The view from the back door is almost the first view our visitors will get; they will be coming round the side of the house rather than through it, but end up in the same place. It’s pretty much the same angle as the upstairs window but from ground level. I don’t want our visitors to see it at its best since that is between seven and half past in the evening and I want them gone by then. Much of the colour is coming from foxgloves, geraniums and aquilegias which will will not only have finished flowering in a week or two but will have been removed altogether.
The slightly higher level of the main garden can be reached in three ways but we anticipate most people will go up these steps, from the top of which, should they be eight feet tall, they will get a view over almost the entire garden.
If our visitors look back around the halfway point, this may be what they see. A picture tells but a fraction of the story, the viewpoint carefully chosen to hide the unwanted bits and line up the wanted bits in a pleasing way. Will it be sunny or dull? The photographers will book the last slot of the day, not two o’clock when the sun is still high.
Sue’s glasshouse will be a highlight for most people. Cactus flowers are short lived; this is not a flower show where the exhibitor has picked 50 flowering plants from their stock of 5000. We considered printing off pictures of some of them but it’s a bit of a palaver. The Ensete will get planted out if it’s not windy, it’s gradually recovering from its last outing.

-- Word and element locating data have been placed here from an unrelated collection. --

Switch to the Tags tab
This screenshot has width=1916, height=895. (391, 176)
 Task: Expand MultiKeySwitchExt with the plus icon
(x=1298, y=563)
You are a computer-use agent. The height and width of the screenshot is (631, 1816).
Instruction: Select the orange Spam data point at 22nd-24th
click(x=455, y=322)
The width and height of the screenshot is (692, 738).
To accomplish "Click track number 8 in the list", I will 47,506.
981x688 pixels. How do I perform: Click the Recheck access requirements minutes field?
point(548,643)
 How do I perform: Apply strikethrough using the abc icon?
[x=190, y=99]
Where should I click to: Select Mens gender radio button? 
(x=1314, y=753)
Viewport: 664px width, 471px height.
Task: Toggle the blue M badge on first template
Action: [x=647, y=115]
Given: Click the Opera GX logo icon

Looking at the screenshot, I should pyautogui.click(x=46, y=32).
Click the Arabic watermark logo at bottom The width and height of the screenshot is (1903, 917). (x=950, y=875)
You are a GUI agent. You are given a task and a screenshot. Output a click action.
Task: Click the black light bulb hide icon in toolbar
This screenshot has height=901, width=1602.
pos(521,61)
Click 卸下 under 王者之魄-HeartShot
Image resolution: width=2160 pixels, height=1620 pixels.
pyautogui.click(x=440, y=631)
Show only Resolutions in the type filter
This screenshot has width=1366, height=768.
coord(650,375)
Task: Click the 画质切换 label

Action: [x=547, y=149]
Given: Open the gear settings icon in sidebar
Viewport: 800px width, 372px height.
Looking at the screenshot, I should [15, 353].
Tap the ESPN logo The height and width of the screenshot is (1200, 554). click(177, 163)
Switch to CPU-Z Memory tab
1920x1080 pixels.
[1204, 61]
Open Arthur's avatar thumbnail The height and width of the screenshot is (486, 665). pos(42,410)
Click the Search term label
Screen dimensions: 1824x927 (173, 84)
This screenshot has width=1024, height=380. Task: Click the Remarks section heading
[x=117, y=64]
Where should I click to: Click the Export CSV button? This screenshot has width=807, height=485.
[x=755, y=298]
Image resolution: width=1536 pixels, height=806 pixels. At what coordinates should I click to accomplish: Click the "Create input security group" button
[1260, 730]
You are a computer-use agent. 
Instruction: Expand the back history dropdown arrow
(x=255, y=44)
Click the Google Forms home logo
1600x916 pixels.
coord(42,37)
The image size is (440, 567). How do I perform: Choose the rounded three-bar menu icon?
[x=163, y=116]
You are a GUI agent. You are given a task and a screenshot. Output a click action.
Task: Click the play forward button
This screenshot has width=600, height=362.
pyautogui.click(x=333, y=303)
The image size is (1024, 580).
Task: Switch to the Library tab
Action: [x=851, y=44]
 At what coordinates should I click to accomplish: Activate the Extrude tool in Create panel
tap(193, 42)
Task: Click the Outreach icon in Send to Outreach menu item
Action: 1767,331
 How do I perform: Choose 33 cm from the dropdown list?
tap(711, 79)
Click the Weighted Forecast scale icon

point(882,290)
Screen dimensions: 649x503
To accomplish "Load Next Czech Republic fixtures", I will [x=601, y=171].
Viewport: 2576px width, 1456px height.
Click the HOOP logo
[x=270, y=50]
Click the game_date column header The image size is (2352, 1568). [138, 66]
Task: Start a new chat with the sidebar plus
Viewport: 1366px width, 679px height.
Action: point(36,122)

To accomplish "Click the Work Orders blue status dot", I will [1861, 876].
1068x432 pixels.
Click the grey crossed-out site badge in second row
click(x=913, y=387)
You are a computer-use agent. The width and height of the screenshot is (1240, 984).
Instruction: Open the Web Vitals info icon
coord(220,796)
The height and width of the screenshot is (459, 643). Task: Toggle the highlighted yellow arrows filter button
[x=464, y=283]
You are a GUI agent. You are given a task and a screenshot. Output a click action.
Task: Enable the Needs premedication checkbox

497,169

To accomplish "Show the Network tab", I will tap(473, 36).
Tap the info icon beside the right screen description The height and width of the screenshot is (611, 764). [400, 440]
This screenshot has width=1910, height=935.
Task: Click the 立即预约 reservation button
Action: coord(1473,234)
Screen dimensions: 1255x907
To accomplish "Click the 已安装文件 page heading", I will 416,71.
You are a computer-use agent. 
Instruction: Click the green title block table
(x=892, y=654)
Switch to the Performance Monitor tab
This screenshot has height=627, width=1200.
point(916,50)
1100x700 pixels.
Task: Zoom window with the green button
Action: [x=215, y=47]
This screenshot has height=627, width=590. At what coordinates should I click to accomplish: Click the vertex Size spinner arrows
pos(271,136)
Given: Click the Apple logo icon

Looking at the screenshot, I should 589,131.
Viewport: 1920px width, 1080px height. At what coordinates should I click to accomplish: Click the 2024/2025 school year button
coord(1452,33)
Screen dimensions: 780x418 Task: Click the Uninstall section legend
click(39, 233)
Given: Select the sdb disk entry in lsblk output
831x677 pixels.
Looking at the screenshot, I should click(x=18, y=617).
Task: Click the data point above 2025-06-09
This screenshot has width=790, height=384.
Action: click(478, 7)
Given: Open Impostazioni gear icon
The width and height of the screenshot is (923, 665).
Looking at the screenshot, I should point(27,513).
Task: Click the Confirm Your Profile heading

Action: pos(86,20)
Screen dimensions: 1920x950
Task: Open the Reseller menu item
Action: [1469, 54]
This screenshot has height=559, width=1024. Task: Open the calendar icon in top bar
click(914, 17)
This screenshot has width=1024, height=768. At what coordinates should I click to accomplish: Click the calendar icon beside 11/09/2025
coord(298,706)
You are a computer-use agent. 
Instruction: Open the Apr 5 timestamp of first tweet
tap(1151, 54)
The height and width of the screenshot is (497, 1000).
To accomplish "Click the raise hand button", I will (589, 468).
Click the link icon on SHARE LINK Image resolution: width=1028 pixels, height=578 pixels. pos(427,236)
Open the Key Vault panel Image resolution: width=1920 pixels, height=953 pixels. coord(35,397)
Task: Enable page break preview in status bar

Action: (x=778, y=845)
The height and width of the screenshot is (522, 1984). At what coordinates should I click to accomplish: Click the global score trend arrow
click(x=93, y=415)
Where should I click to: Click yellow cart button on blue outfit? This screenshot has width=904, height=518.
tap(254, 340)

Our guests will finally make it to the furthest point and perhaps sit on the seat to take stock of whether they have had their money’s worth. Unless I get an opportunity to tell them, they will be unaware that they are sitting where, until a year ago, the polytunnel stood. The planting here is all new, all things that will make a quick impact, so Dahlias, lots of annuals, Salvias, Penstemons, Alstroemeria. One Dahlia has a flower but the area needs a few more weeks to hopefully become spectacular and a few more years to mature.
There are of course many more viewpoints; the front garden, the shade area and others; but that’s most of it. It’s not the work preparing the garden that I find exhausting but the feeling of exposure. Exposure to criticism, to theft, to damage. Hopefully all will go well and later openings will be less stressful. We’re lunching with our partner garden (the two open as one) tomorrow; we can wind each other up even more.
What with much to do and long light evenings, saturday sixes are harder to follow, but if our energetic, athletic leader, the Propagator, can do it, I for one have no excuse.